Elementary Mathematics-Science SMILE Meeting
09 May 2000
Notes Prepared by Earl Zwicker


Henry Heald Lecture
Professor Leon Lederman
Nobel Laureate in Physics and
Chair, Teachers Academy for Mathematics and Science

Monday, 22 May 2000
Perlstein Auditorium [33rd & State, NW Corner]

for a discussion about

The Essential Transition from 19th to 21st Century
High School Science Education

buffet supper 6 pm
discussion 7 pm
RSVP to (312) 567-8820 or parson@iit.edu

          OUR NEXT MEETING...
                             ...will be the start of the Fall
          semester on September 5, Tuesday.

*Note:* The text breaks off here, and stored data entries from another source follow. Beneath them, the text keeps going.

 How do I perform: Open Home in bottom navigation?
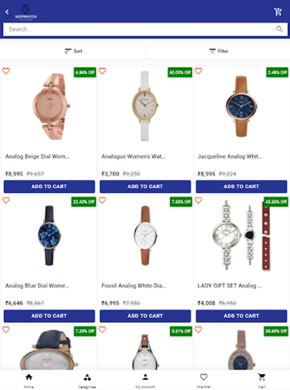tap(29, 380)
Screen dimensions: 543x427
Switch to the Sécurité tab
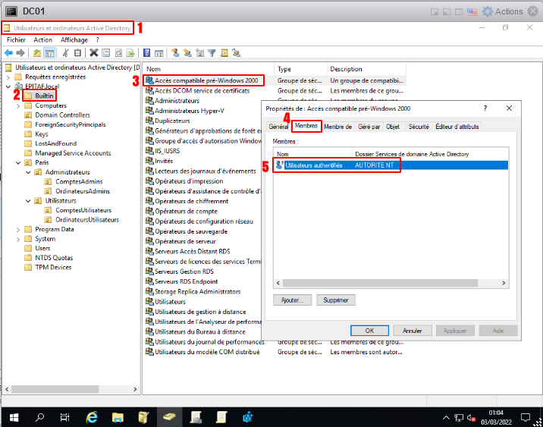(x=419, y=127)
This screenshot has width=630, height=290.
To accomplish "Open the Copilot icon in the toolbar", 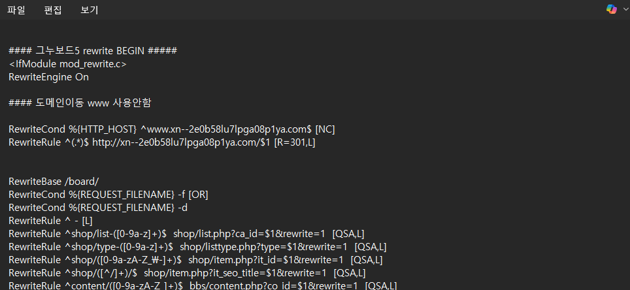I will [x=612, y=10].
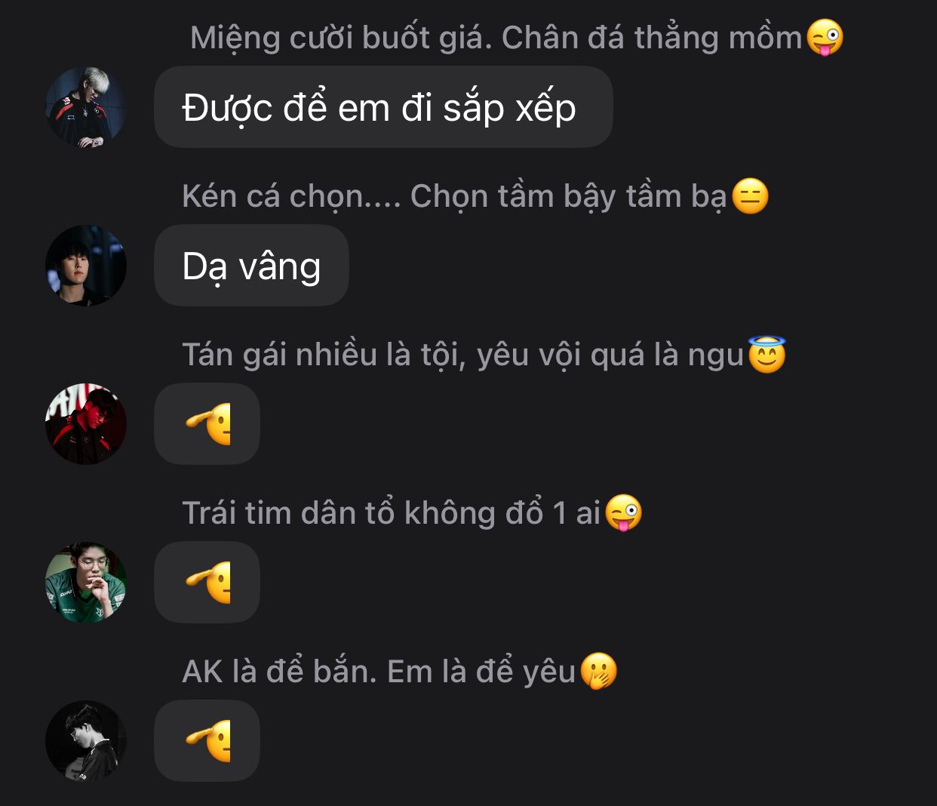Screen dimensions: 937x806
Task: Tap the avatar beside 'Dạ vâng'
Action: [86, 266]
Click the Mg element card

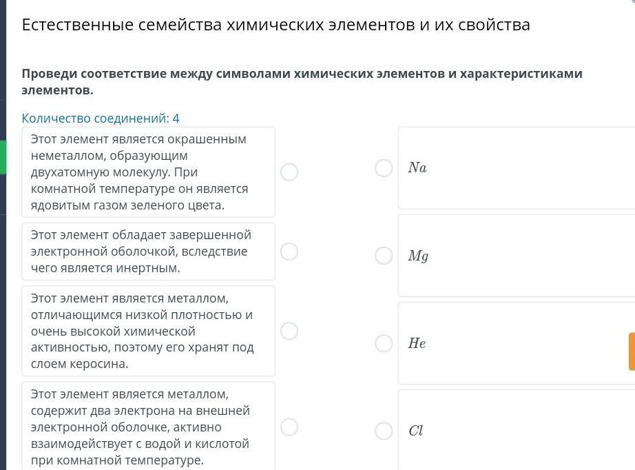click(x=517, y=256)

You will receive a
          reminder in the mail. You may have registered already...

                              SEE YOU THERE!!

Section A:

Mikhail Siddiq (Raymond School)
asked, "Would you want $20,000 in cash, or 1 cent doubled each day for 365 days?" Several people opted for the cash until Mikhail showed us that on day 22 the "income" would be $20,971.52, and the cumulative total by that day would be $41,943.03!! Using a calculator, Ken Schug (Chemistry, IIT) went to 46 days and got about $1,470,000,000,000 ($1.47 trillion)! The power of doubling! Amazing!

Mamie Hill (Woods School)
passed out large styrofoam cups, a piece of Saran WrapTM and a section of comic strip. We cut off the top rim of the cup, taped the Saran Wrap to the rim, then put a few drops of water on the Saran Wrap which formed a lens-like shape. Using this "lens," we could look through it and see the magnified comic strip lying below. (Handout: Liquid Lens) What can be learned from this? It may be used to view bugs and other small things, and it's something students can improvise at home and experiment further with it. A great idea!

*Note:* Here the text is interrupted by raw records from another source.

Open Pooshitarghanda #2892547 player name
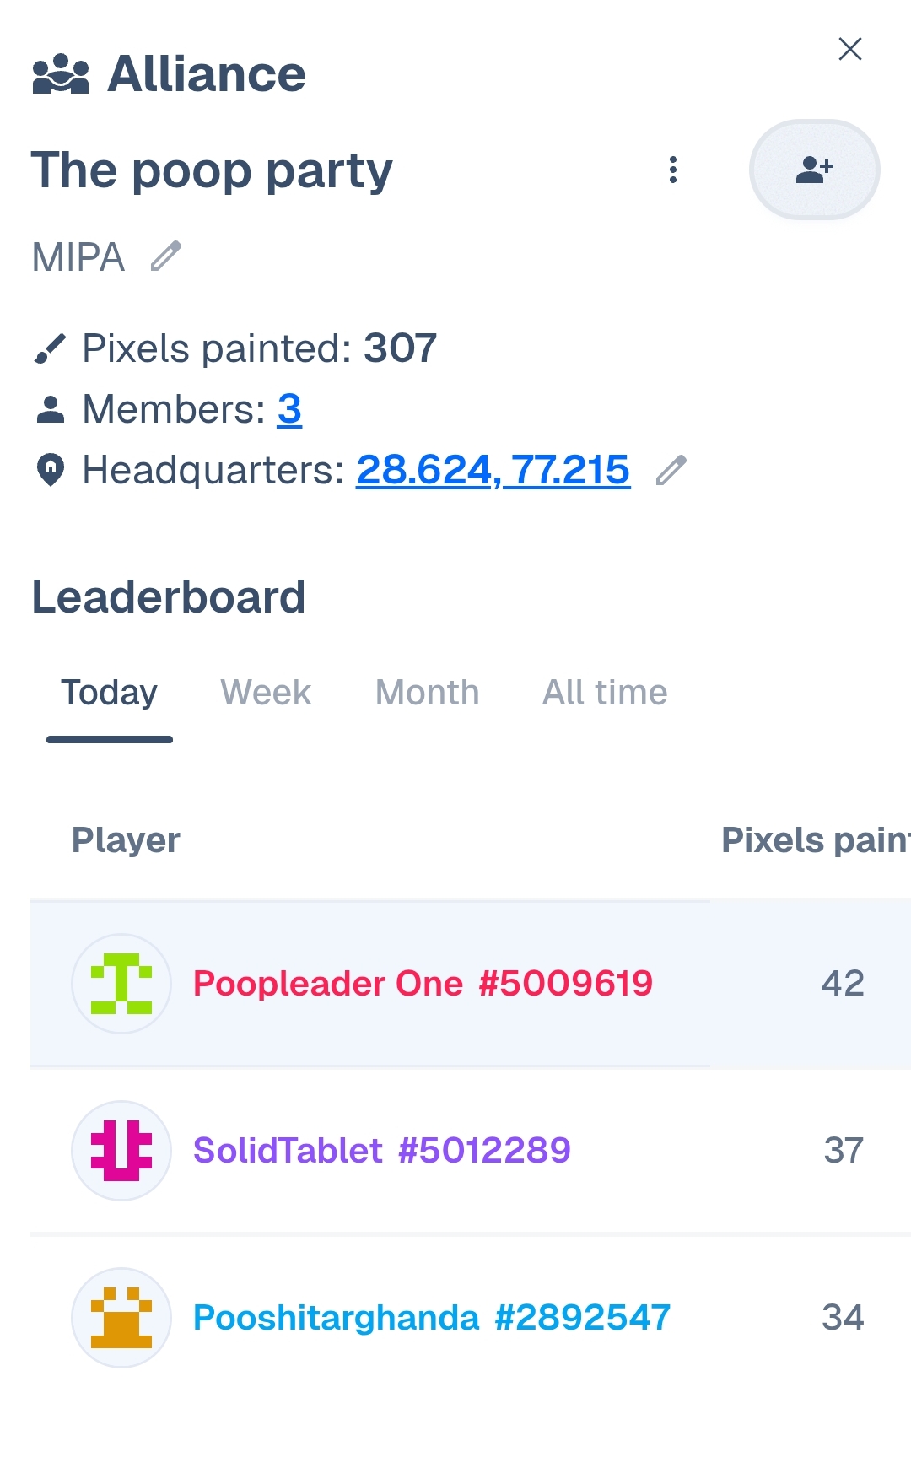Image resolution: width=911 pixels, height=1468 pixels. 432,1318
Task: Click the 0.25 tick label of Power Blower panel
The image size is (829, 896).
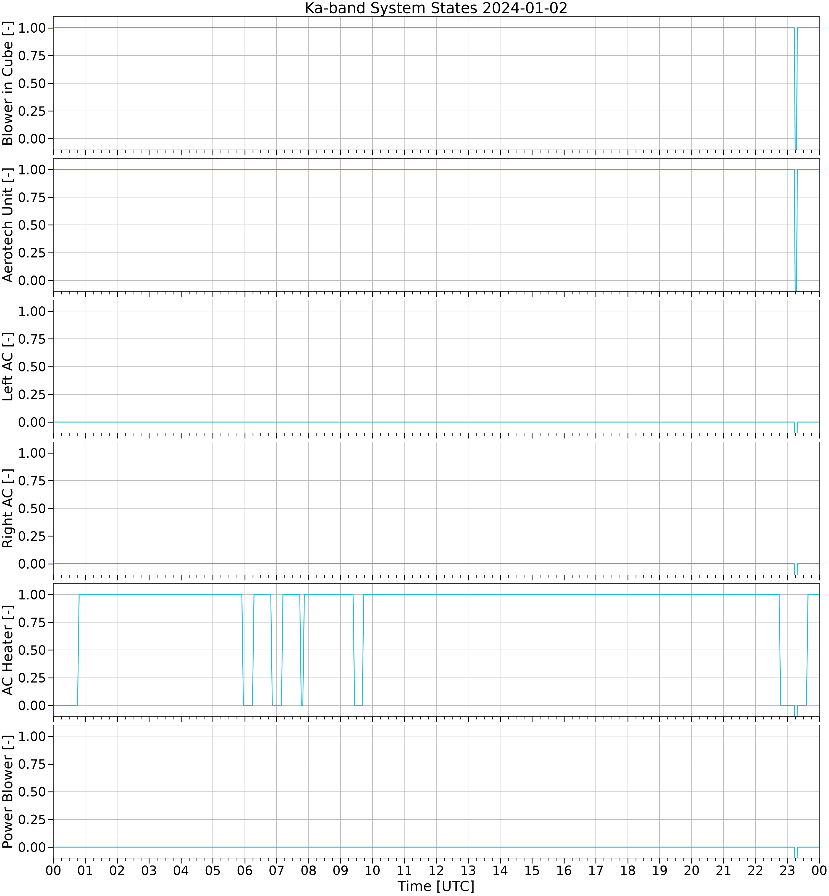Action: point(32,820)
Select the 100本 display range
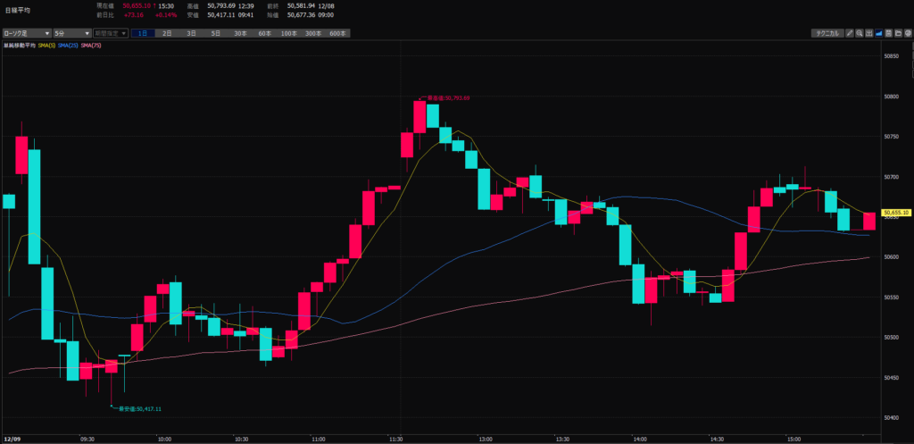The image size is (914, 444). (288, 33)
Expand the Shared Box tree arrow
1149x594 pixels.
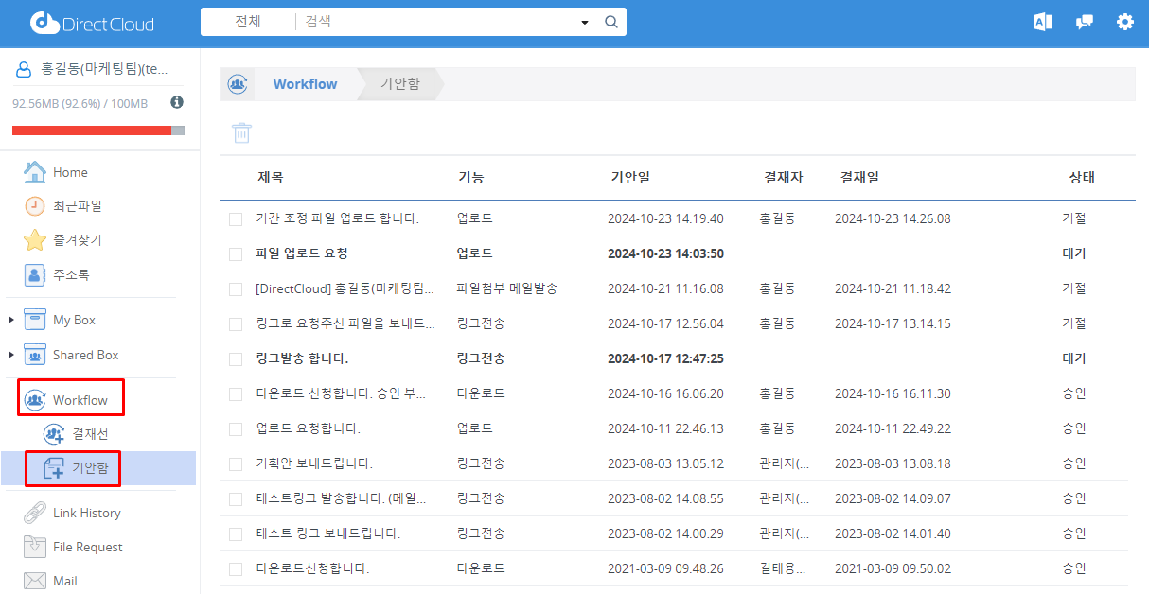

Iona Greenfield (Carnegie School)
gave out milk cartons (8oz), popsicle sticks, sticky tape and construction paper. From these materials we made sailboats, using the bottom part of the milk carton for a hull. The clay, stuck to the bottom of the "hull," held the popsicle stick vertically to serve as a mast for a sail made of the construction paper. With the sailboat floating in a small tank of water, we could propel the boat by blowing on its sail, and explore the answers to various questions posed in the handout (Concept: Moving Air Can Do Work). Hands-on science at work!

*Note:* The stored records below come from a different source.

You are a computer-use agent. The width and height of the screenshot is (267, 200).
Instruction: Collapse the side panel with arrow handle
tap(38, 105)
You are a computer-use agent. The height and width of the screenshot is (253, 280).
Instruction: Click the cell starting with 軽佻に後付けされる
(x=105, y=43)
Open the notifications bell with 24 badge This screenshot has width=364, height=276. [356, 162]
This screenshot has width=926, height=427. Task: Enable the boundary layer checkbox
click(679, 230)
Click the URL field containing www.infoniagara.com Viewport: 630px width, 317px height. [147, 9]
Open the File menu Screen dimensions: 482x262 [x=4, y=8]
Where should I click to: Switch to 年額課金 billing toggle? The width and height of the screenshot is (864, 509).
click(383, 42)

Chandra Price (Burnham School)
(handout: Simple Science Experiments with Everyday Materials by Muriel Mandell) passed out soda straws, each enclosed in a sanitary paper wrapper. We tore off one end of the wrapper, pushed down on the remainder to compress it to about 1 inch in length, and removed it from the straw to lay on the table. When we dripped a few drops of water onto it, it GREW and writhed around almost like it was alive! (Why?!) Chandra had several potatoes on the table, and we found if we took a straw, and pushed it hard and fast, it would go straight into a potato! Why didn't the straw buckle or bend (as it does if we move the straw slowly)? The entire straw has "inertia," the tendency of a body in motion to continue in motion. Next, how can a straw in an empty glass be bent without touching it? Add water to the glass. It will appear to be bent where it enters the water (refraction)! Try it! Then we experimented with raw and hard-boiled eggs. How to tell them apart? Just spin them. The raw ones slow down and stop quickly, because the liquid inside absorbs the energy of spin. Not so with the hard-boiled ones, since their centers are spinning with the egg when set into rotation. How to clean a penny? Soap and water doesn't work well, but when we used a few drops of lemon juice, the penny got nice and bright.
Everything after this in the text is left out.